Beyond VR and AR: Why The Real Metaverse MVPs Will Be Silicon Companies and Cloud Providers

February 18, 2022 / Olivier Blanchard

The term “metaverse” was originally coined by science fiction author Neal Stephenson in his 1992 novel Snow Crash. In the book, the metaverse was a virtual three-dimensional space that users could access via virtual reality goggles and experience through first-person virtual avatars. Virtual real-estate and other virtual assets could be sold and purchased by users in the metaverse, and so on. Even if you aren’t familiar with Neal Stephenson’s seminal book on the subject of hypothetical metaverses, you are probably familiar with Ready Player One (at least the 2018 movie if not the 2011 novel by Ernest Cline), and perhaps even Linden Labs’ Second Life, the multiplayer virtual world launched in 2003, which in many ways serves as precursor to whatever broader and more mainstream version of the metaverse many of us will be likely be interfacing with in the not-so-distant future. 

Technology has evolved since Snow Crash and even Ready Player One were written, however, and one significant change brought on by this evolution is that the concept of virtual reality that inspired the metaverse has now expanded to Augmented reality (AR) and Mixed Reality (MR) – which allow users to interact with virtual objects layered onto the physical world instead of being immersed in a virtual one.
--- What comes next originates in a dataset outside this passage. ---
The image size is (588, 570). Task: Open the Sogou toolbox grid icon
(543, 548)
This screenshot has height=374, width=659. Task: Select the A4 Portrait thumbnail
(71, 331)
The significance of this expansion of the metaverse from VR into AR and MR is that it is likely to both accelerate and scale adoption of the multiverse to user tiers that may not initially be interested in immersive VR experiences, or that may be looking for more useful everyday functionality from virtual technologies. (As with any new technology, success depends on utility: What problem does this solve? How does this make my life better? What new value does this bring to our collective lives?)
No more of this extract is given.